→ **PROVIDED TEXT**
::::::

Music News: May 15, 2012

Janos Gereben on May 15, 2012

East Bay Champions of Contemporary Orchestral Music

Joana Carneiro Photo by Dave Weiland
Joana Carneiro
Photo by Dave Weiland

The San Francisco Symphony is approaching the conclusion of a remarkable centennial season, which included some contemporary music, especially through what visiting orchestras have brought to Davies Symphony Hall. Notably, MTT's band re-embarked on the more-unusual-than-new music cavalcade of American Mavericks.

That's all to the good, but both the next season and the recent past indicate that this organization, with its approximately $63 million operating budget, has no leading role in fostering, advocating, and performing new music. (See next item singling out coming SFS attractions of the genre.)

Much smaller orchestras in the Bay Area have long tried — heroically and at great risk — to fill the gap. Season announcements this week from Joana Carneiro's Berkeley Symphony (with an annual budget of $1.06 million) and Michael Morgan's Oakland East Bay Symphony ($2.5 million) substantiate that reputation.

OEBS Music Director Michael Morgan

(Under the leadership of Barry Jekowsky until 2010, Walnut Creek's California Symphony had championed contemporary music with amazing consistency, but that's all in the past. In a sorry scene from the Hatfield-McCoy feud, the current management lists the orchestra's great accomplishments, but avoids naming the founder/music director to whom credit should go to.)

Berkeley Symphony will offer commissioned new works at all its subscription concerts, continuing in the pathbreaking ways of former music director Kent Nagano. Carneiro will lead works from Steven Stucky, Dylan Mattingly, Andreia Pinto-Correia, and Paul Dresher. Additionally, Shai Wosner performs Ligeti’s Piano Concerto and Lynn Harrell plays the solo in Lutoslawski’s Cello Concerto. On the traditional side — less than half the repertory — there will be works from Beethoven, Bruckner, Rachmaninov, and Schumann.

::::::

(Dataset items)

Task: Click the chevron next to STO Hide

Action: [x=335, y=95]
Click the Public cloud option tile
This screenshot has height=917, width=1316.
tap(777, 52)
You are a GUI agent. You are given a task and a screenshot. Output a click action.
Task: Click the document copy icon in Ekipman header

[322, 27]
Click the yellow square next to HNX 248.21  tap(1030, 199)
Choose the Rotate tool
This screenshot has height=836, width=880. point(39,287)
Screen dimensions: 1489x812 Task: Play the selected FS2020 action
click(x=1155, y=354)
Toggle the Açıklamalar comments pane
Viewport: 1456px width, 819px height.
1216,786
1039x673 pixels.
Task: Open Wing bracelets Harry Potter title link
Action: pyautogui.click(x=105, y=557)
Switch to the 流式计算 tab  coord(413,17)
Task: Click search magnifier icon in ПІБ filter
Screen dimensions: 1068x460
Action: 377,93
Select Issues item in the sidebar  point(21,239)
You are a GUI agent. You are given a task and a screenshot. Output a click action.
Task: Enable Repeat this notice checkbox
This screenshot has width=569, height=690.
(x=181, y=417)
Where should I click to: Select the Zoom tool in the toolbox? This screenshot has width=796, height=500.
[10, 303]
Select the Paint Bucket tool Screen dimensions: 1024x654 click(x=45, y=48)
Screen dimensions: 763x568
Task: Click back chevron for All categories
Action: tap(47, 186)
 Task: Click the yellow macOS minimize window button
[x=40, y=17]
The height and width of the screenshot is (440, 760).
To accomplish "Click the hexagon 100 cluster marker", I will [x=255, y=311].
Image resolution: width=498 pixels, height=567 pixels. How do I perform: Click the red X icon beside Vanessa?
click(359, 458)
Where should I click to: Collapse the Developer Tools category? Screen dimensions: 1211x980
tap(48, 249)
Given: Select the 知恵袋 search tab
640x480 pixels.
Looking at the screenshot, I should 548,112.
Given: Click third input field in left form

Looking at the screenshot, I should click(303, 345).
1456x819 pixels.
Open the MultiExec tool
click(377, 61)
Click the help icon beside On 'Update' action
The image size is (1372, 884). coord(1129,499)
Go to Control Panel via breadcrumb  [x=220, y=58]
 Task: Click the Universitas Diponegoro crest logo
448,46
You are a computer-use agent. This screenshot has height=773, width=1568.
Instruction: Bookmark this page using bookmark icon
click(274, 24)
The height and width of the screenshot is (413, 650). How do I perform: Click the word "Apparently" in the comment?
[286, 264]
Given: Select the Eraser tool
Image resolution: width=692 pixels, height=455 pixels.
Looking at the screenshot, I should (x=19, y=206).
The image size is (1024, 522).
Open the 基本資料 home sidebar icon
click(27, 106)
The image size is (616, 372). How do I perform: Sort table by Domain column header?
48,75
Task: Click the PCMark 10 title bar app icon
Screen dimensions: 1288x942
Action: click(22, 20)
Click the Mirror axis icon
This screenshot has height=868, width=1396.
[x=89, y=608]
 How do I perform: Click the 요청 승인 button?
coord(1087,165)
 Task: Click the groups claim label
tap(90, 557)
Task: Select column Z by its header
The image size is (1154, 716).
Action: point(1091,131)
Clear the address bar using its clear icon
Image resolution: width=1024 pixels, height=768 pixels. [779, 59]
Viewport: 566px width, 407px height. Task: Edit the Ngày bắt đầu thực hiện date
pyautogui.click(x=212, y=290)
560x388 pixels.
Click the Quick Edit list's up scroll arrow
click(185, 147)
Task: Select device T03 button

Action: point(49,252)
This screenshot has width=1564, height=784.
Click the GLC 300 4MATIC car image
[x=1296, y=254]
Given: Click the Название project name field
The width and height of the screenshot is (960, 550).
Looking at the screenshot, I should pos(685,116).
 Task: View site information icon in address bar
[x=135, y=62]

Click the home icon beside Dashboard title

::::::

→ **EXERCISE REQUIREMENTS**
(a) According to the music news article, what is the annual budget of the Berkeley Symphony?
(b) Write out the stretch of the music news article from "Janos Gereben on" through "of the genre.)".

→ **TASK-BY-TASK OUTPUTS**
(a) $1.06 million

(b)
Janos Gereben on May 15, 2012

East Bay Champions of Contemporary Orchestral Music

Joana Carneiro Photo by Dave Weiland
Joana Carneiro
Photo by Dave Weiland

The San Francisco Symphony is approaching the conclusion of a remarkable centennial season, which included some contemporary music, especially through what visiting orchestras have brought to Davies Symphony Hall. Notably, MTT's band re-embarked on the more-unusual-than-new music cavalcade of American Mavericks.

That's all to the good, but both the next season and the recent past indicate that this organization, with its approximately $63 million operating budget, has no leading role in fostering, advocating, and performing new music. (See next item singling out coming SFS attractions of the genre.)